__Your objective__: Starting at the beginning of the records and ending at the line that contains "coord(79,43)", write those lines out again, requests included, and shift every coordinate in the answers by adding 100 to it. Leave the pictures out.

(Item position entries)
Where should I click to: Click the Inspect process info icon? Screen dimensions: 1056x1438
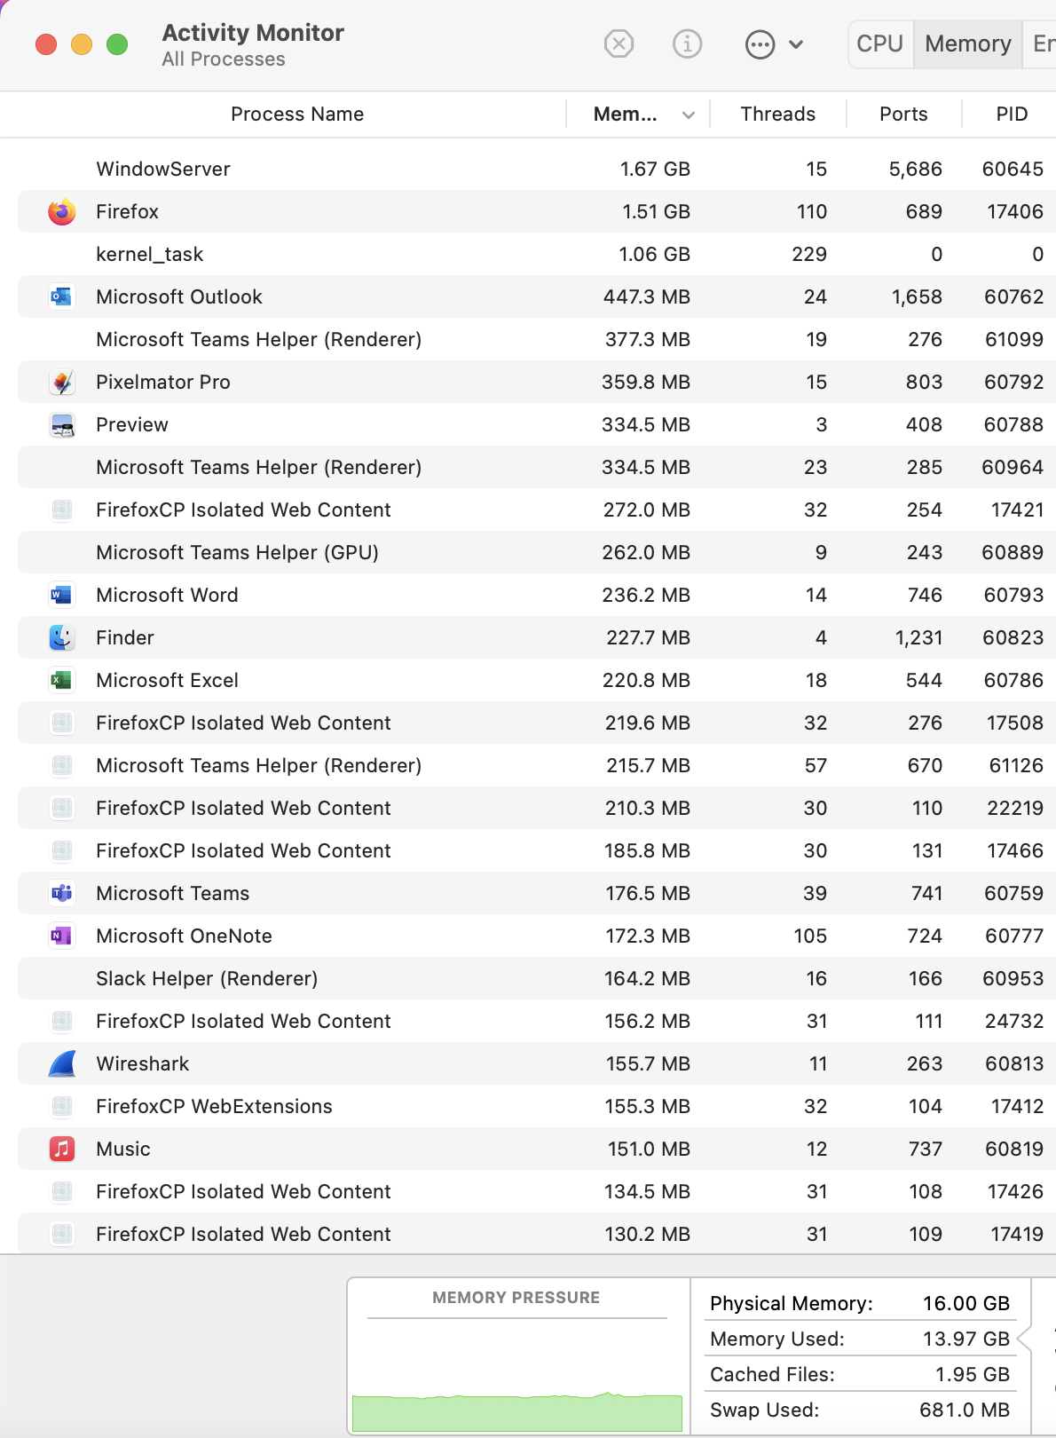click(687, 43)
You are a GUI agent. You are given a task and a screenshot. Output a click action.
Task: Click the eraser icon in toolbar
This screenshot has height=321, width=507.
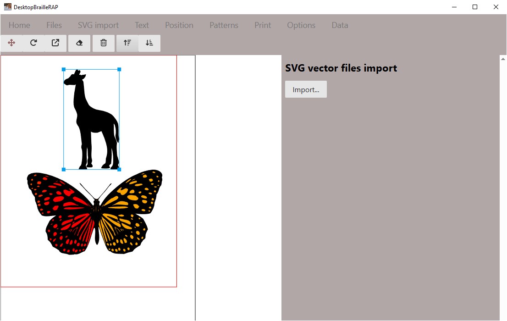coord(79,43)
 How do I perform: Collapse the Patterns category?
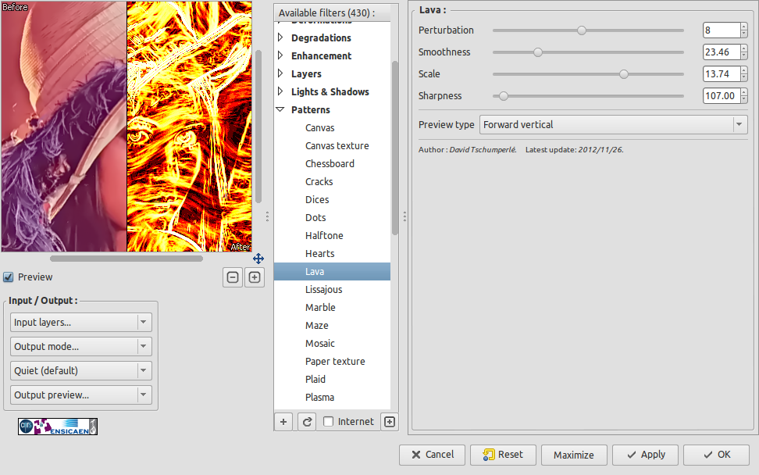click(x=280, y=110)
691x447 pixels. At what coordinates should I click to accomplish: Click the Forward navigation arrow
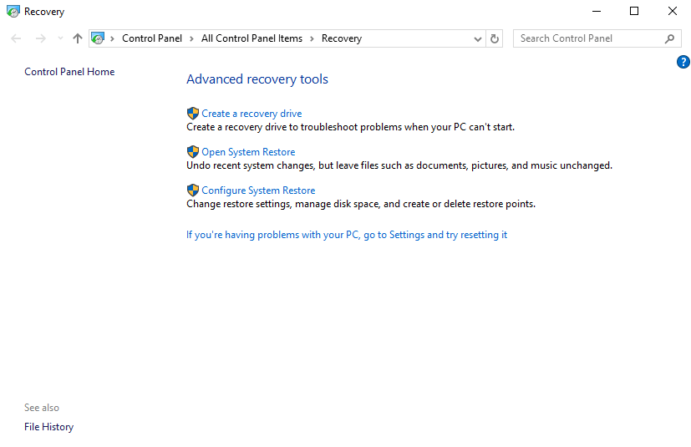click(x=40, y=38)
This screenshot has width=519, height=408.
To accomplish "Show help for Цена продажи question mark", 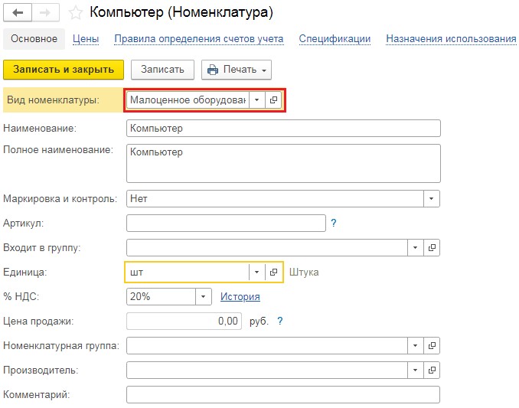I will [280, 321].
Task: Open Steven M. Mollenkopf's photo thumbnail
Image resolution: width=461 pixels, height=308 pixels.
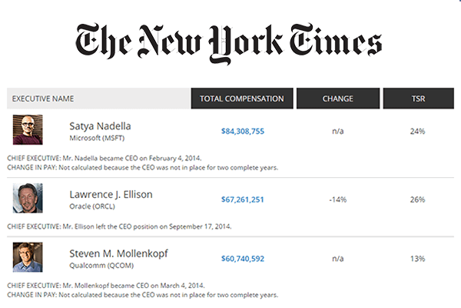Action: tap(28, 257)
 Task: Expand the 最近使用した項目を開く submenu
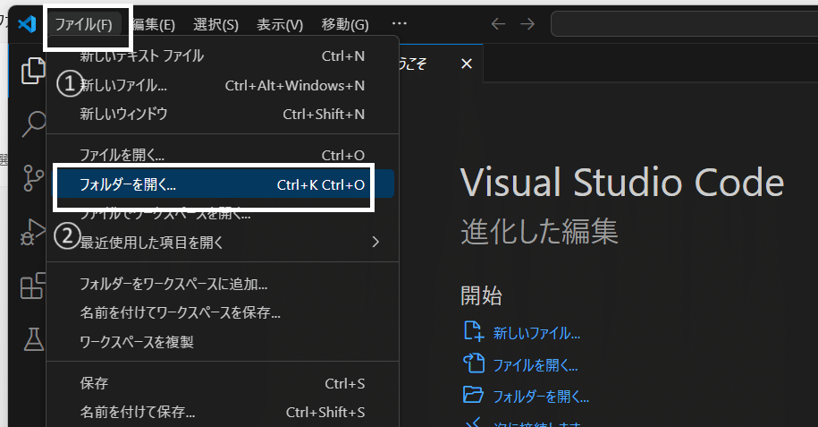(x=223, y=242)
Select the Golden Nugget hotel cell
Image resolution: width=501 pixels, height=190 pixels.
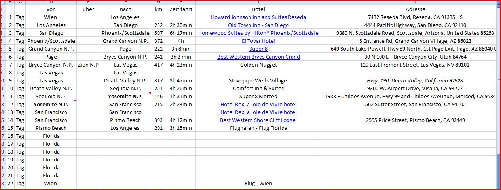[258, 65]
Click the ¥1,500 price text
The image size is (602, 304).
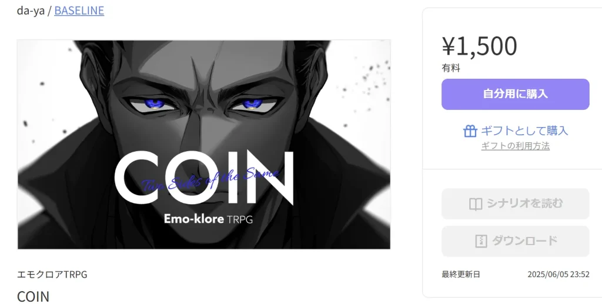(480, 46)
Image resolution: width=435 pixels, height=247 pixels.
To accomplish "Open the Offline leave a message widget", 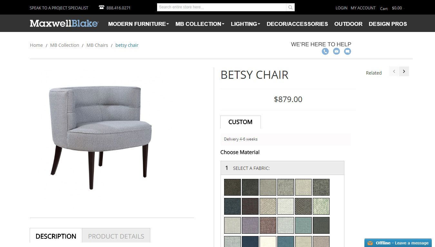I will [398, 243].
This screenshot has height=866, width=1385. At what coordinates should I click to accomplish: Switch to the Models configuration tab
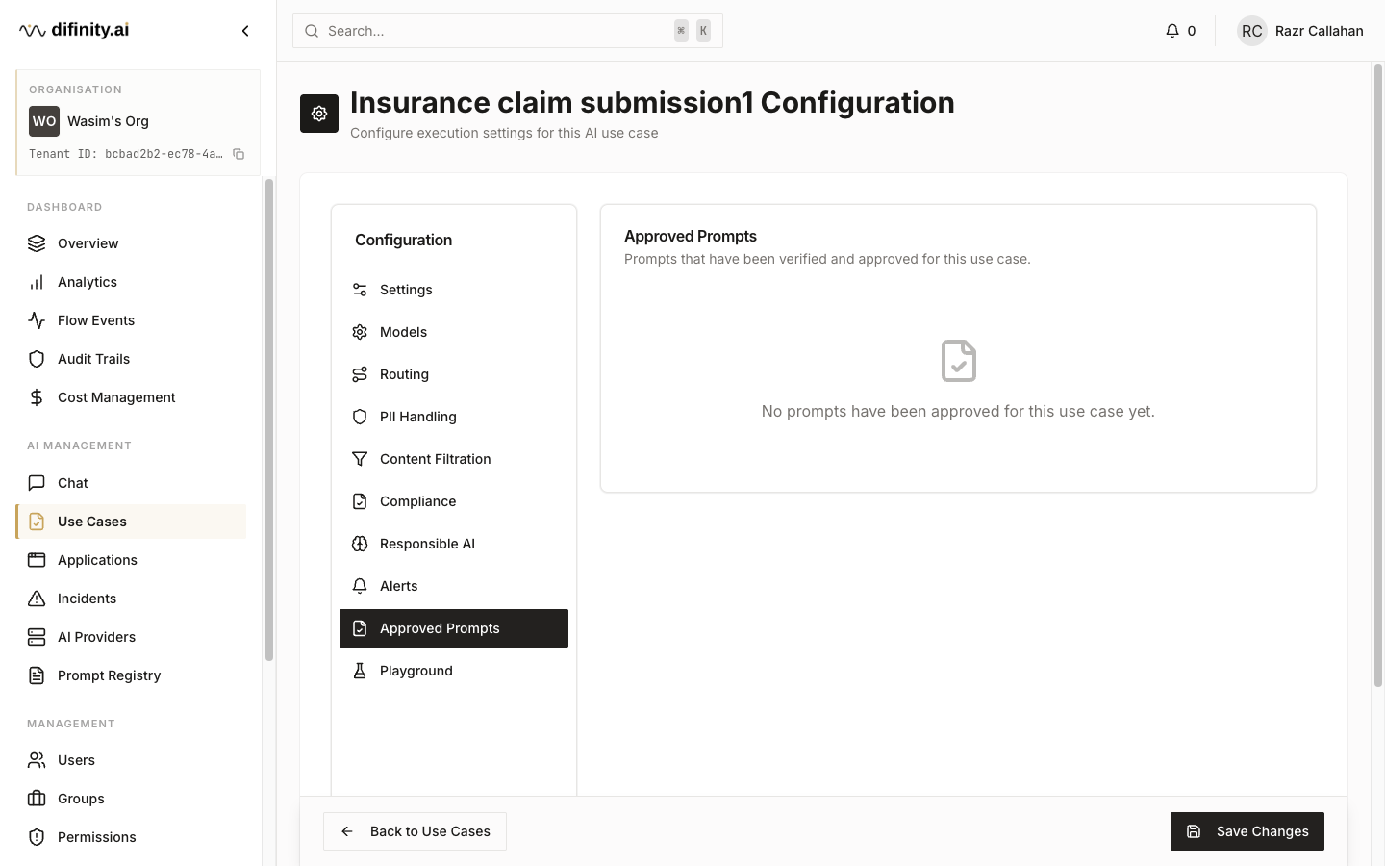(x=454, y=332)
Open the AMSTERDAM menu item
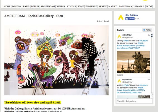This screenshot has height=112, width=158. point(48,6)
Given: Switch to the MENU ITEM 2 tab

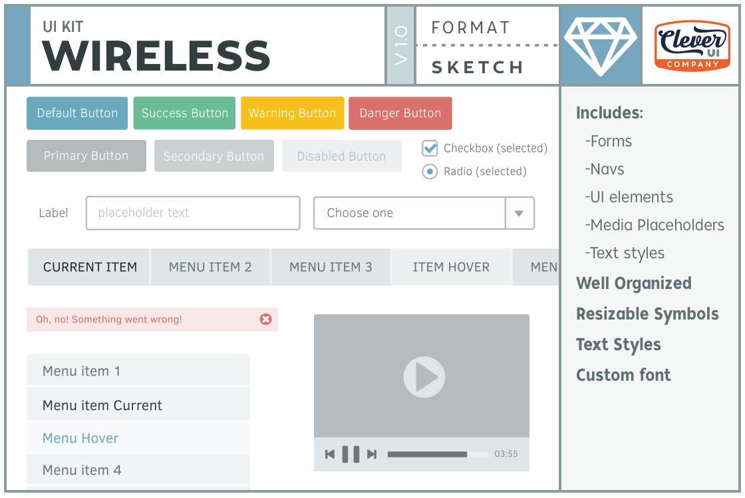Looking at the screenshot, I should point(210,267).
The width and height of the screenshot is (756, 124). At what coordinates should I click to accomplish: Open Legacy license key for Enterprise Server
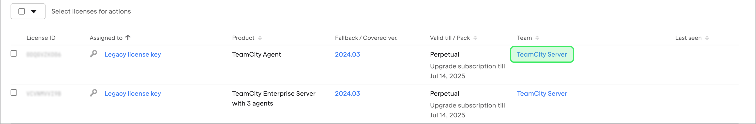[x=133, y=93]
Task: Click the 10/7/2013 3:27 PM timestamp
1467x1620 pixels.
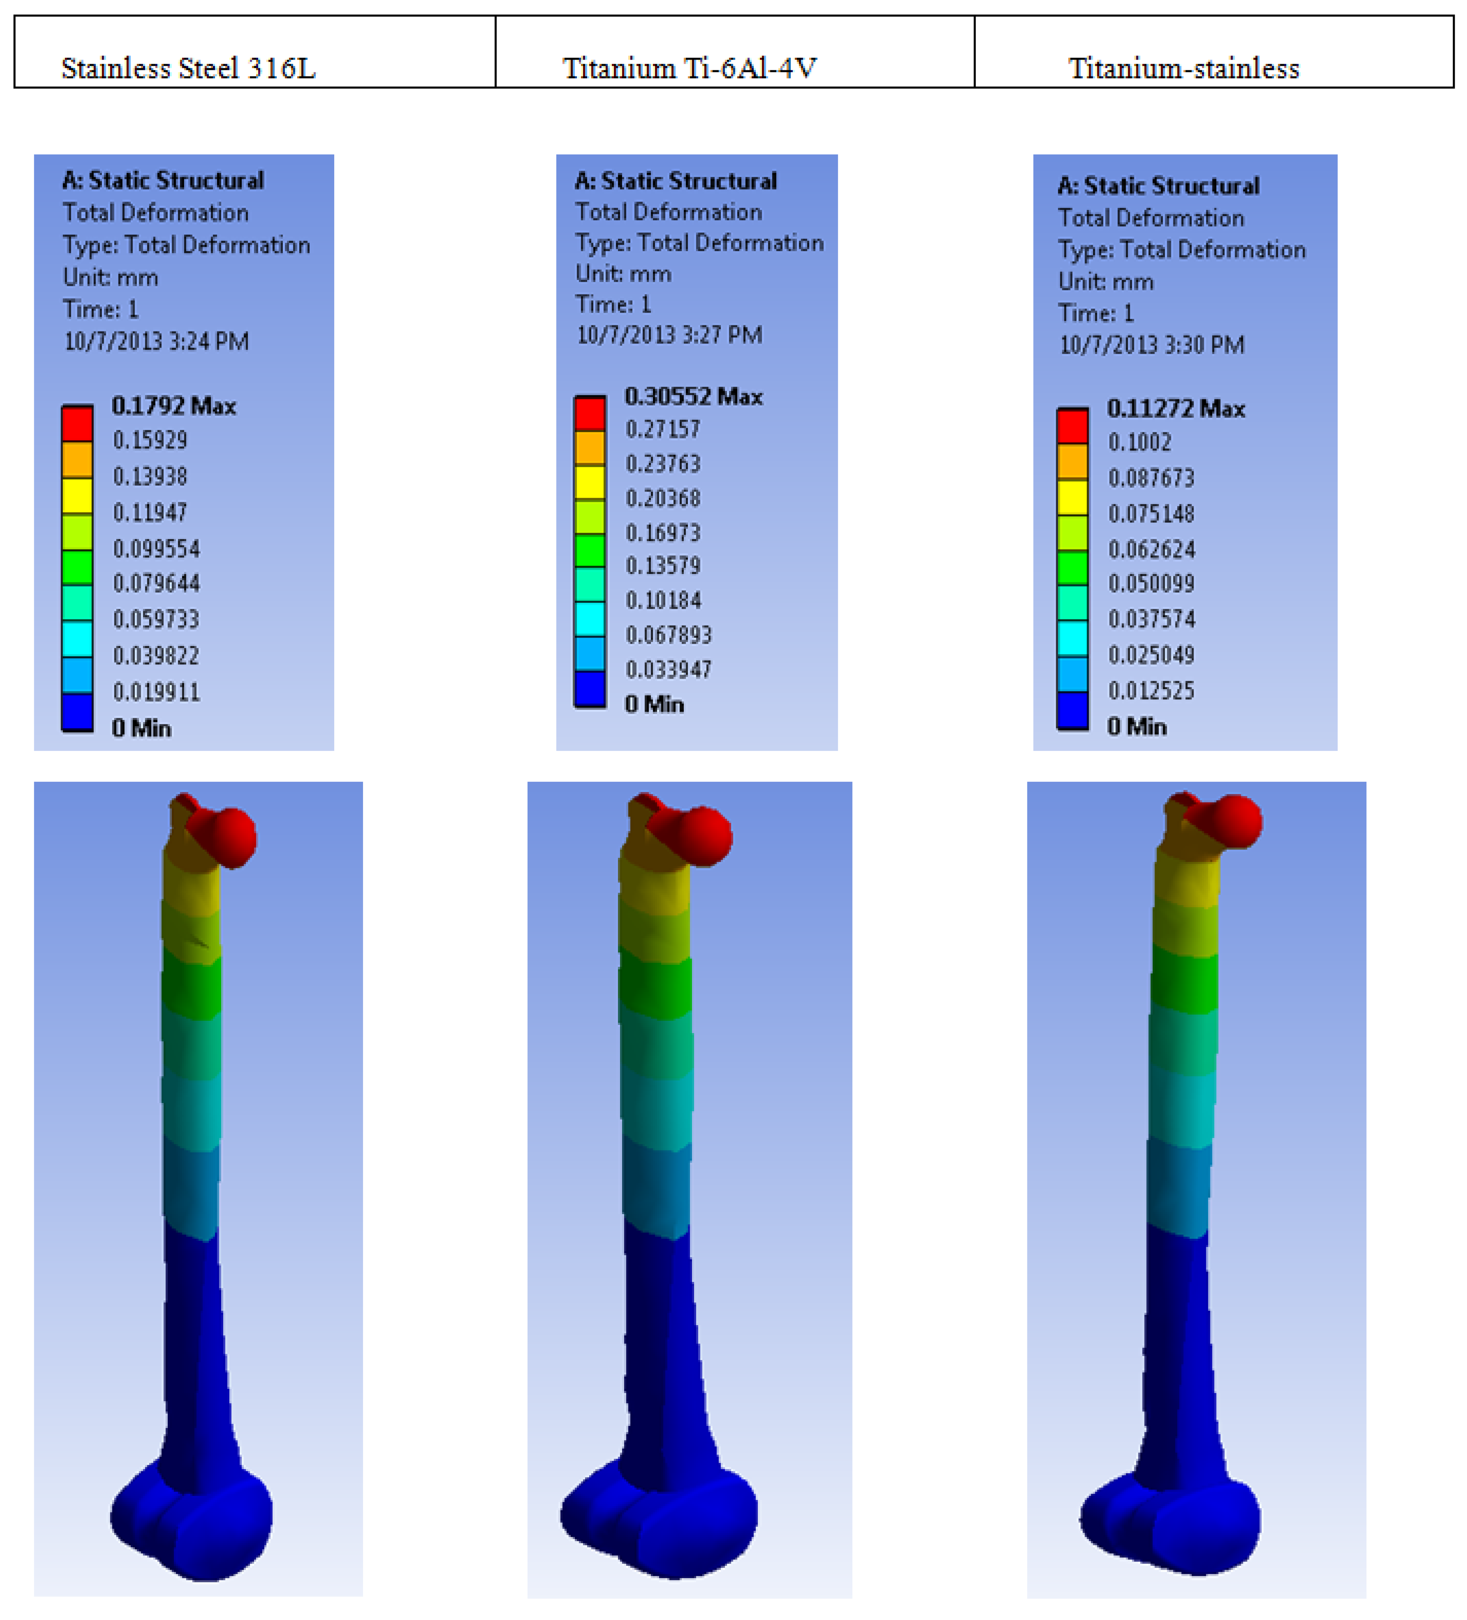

__Result of this exercise__:
Where should I click to: Click the Inspect process info icon? Screen dimensions: 1056x1438
click(787, 143)
You are a GUI agent. You are given a task and a screenshot. Output a click action.
Task: Click the eraser icon in toolbar
This screenshot has height=321, width=507.
coord(179,143)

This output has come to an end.